Recorded data
=-=-=
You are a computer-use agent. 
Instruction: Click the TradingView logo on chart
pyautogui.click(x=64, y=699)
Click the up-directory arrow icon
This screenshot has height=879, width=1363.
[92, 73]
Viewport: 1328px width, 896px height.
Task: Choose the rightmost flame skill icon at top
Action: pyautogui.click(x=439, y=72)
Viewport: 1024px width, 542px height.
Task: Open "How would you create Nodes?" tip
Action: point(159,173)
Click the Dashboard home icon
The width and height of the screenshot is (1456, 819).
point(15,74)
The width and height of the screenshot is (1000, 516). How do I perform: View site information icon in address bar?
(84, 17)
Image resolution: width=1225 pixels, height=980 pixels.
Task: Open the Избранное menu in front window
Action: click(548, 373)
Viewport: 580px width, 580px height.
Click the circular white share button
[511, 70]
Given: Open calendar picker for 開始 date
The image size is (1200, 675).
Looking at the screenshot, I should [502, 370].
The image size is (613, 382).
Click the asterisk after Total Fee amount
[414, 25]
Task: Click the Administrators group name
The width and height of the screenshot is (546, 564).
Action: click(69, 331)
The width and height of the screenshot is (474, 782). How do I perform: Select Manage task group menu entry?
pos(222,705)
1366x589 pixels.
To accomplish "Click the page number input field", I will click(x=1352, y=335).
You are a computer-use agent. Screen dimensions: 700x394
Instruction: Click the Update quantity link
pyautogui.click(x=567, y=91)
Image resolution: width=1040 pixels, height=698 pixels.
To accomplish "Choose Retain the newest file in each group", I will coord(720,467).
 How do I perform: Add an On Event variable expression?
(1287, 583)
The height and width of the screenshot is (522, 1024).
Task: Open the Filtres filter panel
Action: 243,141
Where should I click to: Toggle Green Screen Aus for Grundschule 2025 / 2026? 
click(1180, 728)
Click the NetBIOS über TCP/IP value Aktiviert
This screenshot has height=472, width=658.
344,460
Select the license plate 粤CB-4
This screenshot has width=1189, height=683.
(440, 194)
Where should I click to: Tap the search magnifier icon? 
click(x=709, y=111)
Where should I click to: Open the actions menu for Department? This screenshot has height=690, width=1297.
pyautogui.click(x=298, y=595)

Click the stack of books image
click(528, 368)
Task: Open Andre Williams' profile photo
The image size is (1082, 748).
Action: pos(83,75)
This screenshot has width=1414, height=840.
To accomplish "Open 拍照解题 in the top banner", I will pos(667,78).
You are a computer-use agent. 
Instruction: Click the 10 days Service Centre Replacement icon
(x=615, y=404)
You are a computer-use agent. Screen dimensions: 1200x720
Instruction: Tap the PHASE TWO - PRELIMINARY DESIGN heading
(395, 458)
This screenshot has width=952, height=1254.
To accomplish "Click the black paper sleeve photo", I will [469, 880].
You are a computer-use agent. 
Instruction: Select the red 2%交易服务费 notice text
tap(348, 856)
=-=-=
> [Activity]
In the records above, find the lines holding "accomplish". Copy each one.

> [Task solution]
To accomplish "Click the page number input field", I will click(x=1352, y=335).
To accomplish "Choose Retain the newest file in each group", I will coord(720,467).
To accomplish "Open 拍照解题 in the top banner", I will pos(667,78).
To accomplish "Click the black paper sleeve photo", I will [469, 880].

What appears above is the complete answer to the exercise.